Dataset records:
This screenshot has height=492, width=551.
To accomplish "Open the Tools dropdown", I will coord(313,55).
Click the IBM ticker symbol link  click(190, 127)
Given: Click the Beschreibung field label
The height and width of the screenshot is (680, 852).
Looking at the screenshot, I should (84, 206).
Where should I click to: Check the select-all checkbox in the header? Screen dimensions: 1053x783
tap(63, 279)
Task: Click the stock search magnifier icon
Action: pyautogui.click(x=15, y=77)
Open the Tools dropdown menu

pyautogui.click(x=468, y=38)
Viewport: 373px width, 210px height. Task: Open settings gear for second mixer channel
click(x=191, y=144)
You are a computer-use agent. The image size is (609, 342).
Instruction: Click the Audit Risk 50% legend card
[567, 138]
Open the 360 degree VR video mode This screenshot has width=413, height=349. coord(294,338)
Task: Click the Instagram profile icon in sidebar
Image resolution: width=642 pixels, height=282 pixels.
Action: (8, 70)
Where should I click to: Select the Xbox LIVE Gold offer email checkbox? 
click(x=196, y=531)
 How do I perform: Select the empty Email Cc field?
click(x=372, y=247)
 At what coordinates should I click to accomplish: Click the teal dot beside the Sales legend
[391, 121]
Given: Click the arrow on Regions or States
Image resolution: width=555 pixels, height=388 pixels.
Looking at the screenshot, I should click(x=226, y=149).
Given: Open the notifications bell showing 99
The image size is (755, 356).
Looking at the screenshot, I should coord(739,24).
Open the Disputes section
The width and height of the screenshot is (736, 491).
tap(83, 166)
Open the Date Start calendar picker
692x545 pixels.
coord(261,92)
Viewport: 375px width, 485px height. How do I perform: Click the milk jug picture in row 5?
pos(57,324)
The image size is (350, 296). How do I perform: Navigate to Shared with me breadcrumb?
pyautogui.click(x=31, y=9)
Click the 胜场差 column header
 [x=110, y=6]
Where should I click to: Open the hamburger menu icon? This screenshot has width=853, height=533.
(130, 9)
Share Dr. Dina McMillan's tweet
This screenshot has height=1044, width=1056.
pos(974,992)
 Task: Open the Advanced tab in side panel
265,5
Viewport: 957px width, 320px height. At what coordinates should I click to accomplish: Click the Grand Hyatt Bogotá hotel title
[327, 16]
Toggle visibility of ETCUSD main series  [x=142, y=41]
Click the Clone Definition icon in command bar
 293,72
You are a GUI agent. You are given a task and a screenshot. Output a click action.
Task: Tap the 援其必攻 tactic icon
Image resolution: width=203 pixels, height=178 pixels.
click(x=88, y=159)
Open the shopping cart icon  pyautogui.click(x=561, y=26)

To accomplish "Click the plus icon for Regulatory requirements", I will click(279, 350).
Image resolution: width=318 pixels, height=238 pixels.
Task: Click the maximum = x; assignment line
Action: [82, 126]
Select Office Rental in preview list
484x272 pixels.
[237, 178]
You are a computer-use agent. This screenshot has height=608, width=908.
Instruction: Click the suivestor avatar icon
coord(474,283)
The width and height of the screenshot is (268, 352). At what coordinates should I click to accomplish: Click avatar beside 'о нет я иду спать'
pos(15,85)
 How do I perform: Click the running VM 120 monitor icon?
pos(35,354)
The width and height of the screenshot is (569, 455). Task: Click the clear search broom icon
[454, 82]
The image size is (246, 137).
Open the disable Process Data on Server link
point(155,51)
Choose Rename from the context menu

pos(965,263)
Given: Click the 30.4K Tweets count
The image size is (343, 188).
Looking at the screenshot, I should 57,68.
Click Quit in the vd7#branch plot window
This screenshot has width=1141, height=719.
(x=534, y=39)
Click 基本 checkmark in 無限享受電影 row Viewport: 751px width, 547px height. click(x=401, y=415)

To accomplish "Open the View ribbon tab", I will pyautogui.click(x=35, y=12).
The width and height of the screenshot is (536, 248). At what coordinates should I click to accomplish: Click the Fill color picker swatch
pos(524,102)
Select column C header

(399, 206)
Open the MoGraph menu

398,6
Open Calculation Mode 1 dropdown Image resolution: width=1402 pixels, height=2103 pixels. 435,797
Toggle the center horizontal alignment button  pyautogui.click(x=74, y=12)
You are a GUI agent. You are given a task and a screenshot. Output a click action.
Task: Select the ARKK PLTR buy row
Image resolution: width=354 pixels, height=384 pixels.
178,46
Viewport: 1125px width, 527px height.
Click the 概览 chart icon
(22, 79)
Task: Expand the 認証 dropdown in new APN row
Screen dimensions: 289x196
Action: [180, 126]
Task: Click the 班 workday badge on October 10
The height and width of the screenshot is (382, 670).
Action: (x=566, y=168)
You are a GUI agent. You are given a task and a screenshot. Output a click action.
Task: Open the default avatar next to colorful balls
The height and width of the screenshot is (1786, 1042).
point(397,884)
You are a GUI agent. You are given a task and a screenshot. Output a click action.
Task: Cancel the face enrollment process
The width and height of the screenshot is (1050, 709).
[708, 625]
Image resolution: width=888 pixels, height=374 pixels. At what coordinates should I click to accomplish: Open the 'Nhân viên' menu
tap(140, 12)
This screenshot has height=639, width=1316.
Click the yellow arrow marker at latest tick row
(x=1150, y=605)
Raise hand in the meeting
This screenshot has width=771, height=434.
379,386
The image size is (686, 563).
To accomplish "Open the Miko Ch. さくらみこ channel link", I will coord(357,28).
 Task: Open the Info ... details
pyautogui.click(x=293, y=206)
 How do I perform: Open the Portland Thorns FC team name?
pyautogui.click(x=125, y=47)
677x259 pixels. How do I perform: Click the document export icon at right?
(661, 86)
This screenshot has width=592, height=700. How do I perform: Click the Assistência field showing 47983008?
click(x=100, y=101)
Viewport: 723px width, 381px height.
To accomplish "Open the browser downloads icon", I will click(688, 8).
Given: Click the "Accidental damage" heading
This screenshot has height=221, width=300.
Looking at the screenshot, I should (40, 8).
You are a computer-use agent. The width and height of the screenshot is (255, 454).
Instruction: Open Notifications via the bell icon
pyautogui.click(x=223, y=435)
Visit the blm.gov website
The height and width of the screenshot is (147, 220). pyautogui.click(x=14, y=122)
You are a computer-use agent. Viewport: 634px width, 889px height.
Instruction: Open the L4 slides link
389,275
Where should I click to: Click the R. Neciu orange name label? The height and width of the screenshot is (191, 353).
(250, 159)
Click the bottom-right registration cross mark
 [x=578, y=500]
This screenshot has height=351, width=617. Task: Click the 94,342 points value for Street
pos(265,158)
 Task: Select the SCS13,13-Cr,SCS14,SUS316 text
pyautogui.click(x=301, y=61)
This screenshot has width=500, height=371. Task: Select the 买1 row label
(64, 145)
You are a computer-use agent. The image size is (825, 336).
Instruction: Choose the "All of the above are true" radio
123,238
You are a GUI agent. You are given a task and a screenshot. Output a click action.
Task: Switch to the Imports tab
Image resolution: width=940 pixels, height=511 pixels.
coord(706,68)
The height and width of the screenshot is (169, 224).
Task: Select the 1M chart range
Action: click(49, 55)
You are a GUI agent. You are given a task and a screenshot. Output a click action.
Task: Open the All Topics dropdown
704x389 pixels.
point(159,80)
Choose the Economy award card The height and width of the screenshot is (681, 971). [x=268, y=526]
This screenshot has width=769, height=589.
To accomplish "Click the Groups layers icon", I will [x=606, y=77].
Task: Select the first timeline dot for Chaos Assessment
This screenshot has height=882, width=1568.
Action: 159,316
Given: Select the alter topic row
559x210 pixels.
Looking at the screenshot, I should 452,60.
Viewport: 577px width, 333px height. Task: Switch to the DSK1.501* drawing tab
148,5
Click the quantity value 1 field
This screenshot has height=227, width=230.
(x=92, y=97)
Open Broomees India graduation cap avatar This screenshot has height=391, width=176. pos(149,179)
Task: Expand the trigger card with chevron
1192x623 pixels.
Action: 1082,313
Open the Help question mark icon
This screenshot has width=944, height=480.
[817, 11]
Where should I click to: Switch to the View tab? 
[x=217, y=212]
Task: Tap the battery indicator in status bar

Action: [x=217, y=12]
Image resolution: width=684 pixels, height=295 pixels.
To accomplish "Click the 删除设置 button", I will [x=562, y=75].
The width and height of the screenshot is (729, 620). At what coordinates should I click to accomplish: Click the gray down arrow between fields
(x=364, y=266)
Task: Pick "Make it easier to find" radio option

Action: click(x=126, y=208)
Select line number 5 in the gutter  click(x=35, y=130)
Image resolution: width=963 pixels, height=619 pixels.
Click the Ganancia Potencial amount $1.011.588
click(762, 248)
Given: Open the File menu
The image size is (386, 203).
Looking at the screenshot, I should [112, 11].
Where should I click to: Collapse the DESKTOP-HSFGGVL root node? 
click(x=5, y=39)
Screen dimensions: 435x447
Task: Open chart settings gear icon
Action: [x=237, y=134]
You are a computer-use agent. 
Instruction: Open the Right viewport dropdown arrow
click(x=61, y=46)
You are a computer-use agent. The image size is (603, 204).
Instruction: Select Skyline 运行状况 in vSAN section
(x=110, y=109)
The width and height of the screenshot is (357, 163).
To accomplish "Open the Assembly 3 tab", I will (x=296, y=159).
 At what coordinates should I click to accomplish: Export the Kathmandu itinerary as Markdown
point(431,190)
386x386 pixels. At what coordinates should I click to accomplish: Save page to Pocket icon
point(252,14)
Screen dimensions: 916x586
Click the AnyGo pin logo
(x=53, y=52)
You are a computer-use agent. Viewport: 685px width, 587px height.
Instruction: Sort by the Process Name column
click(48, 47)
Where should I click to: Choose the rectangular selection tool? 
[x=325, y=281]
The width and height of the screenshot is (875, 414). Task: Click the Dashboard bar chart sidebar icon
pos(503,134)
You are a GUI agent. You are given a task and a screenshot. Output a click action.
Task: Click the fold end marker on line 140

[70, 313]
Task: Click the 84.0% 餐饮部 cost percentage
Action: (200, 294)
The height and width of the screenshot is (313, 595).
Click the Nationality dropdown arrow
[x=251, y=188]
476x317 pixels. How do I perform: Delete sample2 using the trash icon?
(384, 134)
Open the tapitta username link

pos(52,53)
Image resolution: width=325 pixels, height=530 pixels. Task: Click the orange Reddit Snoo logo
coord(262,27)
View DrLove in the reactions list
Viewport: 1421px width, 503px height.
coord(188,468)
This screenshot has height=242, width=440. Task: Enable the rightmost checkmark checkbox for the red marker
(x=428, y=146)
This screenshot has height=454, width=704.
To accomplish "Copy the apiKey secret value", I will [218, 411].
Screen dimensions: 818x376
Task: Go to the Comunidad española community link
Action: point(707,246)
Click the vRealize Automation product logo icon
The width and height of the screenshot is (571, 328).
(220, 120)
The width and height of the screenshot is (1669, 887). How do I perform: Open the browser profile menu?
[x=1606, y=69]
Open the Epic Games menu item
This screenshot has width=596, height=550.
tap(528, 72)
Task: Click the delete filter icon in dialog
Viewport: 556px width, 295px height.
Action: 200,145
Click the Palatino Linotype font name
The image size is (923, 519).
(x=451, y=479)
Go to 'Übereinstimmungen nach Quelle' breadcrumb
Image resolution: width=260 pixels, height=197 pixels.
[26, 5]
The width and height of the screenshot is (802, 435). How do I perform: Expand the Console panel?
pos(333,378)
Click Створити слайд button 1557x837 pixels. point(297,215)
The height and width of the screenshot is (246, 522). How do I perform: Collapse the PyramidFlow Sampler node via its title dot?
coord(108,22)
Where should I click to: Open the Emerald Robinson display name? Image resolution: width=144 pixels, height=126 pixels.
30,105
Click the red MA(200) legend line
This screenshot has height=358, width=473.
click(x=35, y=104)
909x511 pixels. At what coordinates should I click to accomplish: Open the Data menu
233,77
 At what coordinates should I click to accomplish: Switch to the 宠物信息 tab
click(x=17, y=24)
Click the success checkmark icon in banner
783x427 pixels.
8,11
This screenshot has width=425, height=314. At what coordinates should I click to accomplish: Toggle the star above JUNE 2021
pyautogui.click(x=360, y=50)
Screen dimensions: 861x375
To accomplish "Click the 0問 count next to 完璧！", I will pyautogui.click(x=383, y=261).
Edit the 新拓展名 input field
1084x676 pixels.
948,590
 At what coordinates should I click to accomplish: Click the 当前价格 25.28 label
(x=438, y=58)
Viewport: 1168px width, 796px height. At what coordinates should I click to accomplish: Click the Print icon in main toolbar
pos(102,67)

* WHAT THIS TASK INVOLVES
Figure out how many lines of the data hold "count", and answer with the number only.

* WRITTEN RESPONSE
2